* [EXTRAIT DE PAGE]
..........

La padrona è servita fut écrit en collaboration avec Mario Lanfranchi par Pupi Avati. On reconnait de suite la griffe du réalisateur dans sa description de la vie campagnarde en
Emilie-Romagne dans les années 50, un des atouts de cette sexy comédie douce-amère qui comme dans les premiers films de Avati a recours au talent de grands acteurs du théâtre bolognais, ici le vétéran Bruno Lanzarini qui interprète le vieil avocat de famille. C'est pour dire que beaucoup de nostalgie émane de cette histoire qui tente pas toujours très bien de se faire s'affronter différentes couches sociales, notamment une aristocratie toujours aussi décadente et un monde plus populaire, plus campagnard. En ce sens le film est assez inégal.
La première partie est certainement la plus faible, la moins bien menée, la plus irritante
mais la plus trash surtout. Irritante car on s'agite, on crie beaucoup plus spécialement le personnage interprété par le girond Maurizio Arena qui devient très vite énervant. Il ne parle pas, il ne cesse de hurler à tout va, caricaturant à l'excès cet industriel goujat qui n'a rien d'attachant encore moins de drôle. Il en va de même pour les trois filles de la comtesse et la servante qui se démènent comme de beaux diables donnant une impression de fouillis plutôt désagréable tandis que Daniele n'est qu'un énième puceau qui tente de se faire déniaiser par des femmes plus âgées que lui. Certes Lanfranchi place ses protagonistes mais on aurait aisément pu se passer de cette cacophonie pour un peu plus de légèreté et
de drôlerie. Plus étonnante voire déroutante est la longue scène du repas où l'industriel, les comtesses et les nobles de la région se gavent comme des oies de la plus répugnante des façons entre deux concours de rots et de pets. Comme quoi l'aristocratie a toujours su s'amuser sans jamais avoir peur d'en faire trop dans l'amoralité. On pense d'une certaine manière aux excès de La grande bouffe, la maitrise en moins, car là encore elle manque par moment d'un peu de cohérence. Dommage!

..........

* [Enregistrements issus d'une source de données]
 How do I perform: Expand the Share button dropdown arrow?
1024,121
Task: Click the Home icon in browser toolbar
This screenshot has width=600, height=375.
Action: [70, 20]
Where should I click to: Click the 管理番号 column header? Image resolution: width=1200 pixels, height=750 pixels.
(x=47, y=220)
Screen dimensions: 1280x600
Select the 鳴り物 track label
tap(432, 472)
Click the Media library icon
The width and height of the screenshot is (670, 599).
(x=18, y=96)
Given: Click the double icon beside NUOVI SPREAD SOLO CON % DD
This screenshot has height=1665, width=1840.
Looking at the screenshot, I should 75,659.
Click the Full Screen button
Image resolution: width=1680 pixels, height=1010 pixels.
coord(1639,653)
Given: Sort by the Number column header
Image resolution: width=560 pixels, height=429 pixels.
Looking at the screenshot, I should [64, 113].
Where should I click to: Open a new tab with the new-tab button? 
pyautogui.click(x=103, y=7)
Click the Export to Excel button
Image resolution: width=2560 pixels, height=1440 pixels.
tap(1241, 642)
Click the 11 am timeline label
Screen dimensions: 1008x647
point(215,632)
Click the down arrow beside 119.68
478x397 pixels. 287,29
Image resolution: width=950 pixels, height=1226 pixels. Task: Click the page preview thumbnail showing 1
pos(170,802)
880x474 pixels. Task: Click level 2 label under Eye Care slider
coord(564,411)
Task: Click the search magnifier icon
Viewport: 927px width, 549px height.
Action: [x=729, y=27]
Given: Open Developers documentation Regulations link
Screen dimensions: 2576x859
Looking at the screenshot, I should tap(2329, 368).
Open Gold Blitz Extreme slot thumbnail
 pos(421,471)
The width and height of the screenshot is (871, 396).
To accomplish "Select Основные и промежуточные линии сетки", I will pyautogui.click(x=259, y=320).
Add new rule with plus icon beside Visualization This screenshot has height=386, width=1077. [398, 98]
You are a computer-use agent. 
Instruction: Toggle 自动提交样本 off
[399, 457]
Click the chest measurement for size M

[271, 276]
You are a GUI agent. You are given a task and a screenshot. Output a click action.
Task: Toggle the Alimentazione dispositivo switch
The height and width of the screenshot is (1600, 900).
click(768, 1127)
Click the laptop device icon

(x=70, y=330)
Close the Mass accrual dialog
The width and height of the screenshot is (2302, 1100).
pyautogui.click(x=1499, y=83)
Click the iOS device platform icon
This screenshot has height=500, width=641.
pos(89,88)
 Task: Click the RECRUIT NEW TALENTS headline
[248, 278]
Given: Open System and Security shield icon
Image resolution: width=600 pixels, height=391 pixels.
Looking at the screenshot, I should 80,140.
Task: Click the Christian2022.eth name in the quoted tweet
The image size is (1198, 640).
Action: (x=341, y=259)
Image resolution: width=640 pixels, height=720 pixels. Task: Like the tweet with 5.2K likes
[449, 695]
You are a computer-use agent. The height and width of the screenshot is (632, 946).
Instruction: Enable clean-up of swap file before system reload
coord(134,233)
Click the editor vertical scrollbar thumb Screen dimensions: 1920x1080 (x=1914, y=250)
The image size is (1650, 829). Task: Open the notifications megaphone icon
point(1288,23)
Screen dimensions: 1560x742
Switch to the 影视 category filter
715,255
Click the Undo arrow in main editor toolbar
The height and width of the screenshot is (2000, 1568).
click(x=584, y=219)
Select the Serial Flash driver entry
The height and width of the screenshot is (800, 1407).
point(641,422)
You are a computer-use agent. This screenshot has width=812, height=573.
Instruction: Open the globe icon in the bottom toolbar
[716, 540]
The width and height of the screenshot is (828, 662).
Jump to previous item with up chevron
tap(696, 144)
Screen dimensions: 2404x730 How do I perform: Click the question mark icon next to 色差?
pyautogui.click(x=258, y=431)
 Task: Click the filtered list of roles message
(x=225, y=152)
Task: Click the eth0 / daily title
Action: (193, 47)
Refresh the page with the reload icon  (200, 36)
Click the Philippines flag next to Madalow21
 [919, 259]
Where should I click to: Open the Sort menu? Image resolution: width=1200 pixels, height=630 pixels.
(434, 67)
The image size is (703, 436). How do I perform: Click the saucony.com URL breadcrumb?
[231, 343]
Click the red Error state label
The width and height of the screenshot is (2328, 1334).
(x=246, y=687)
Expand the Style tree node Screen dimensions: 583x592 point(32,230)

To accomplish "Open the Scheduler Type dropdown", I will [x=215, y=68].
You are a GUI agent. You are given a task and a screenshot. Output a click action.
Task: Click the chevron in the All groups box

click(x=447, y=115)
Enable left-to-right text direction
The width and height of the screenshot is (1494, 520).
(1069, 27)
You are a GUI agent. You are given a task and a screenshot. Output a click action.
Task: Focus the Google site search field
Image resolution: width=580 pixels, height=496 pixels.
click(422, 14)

..........

* [SÉRIE D'EXERCICES]
1 - Résumez en deux phrases la critique de La padrona è servita.
2 - Recopiez le passage de la critique qui s'ouvre sur les mots contenant « La padrona è » et se termine par « est assez inégal. ».

* [RÉPONSES AUX EXERCICES]
1 - Coécrite par Pupi Avati et Mario Lanfranchi, cette comédie douce-amère décrit avec nostalgie la vie campagnarde en Emilie-Romagne dans les années 50 et tente, pas toujours très bien, d'opposer une aristocratie décadente à un monde plus populaire. Le film est jugé inégal : sa première partie, où l'on crie beaucoup, est la plus faible et la plus irritante, et la longue scène du repas fait penser à La grande bouffe, la maîtrise en moins.

2 -
La padrona è servita fut écrit en collaboration avec Mario Lanfranchi par Pupi Avati. On reconnait de suite la griffe du réalisateur dans sa description de la vie campagnarde en
Emilie-Romagne dans les années 50, un des atouts de cette sexy comédie douce-amère qui comme dans les premiers films de Avati a recours au talent de grands acteurs du théâtre bolognais, ici le vétéran Bruno Lanzarini qui interprète le vieil avocat de famille. C'est pour dire que beaucoup de nostalgie émane de cette histoire qui tente pas toujours très bien de se faire s'affronter différentes couches sociales, notamment une aristocratie toujours aussi décadente et un monde plus populaire, plus campagnard. En ce sens le film est assez inégal.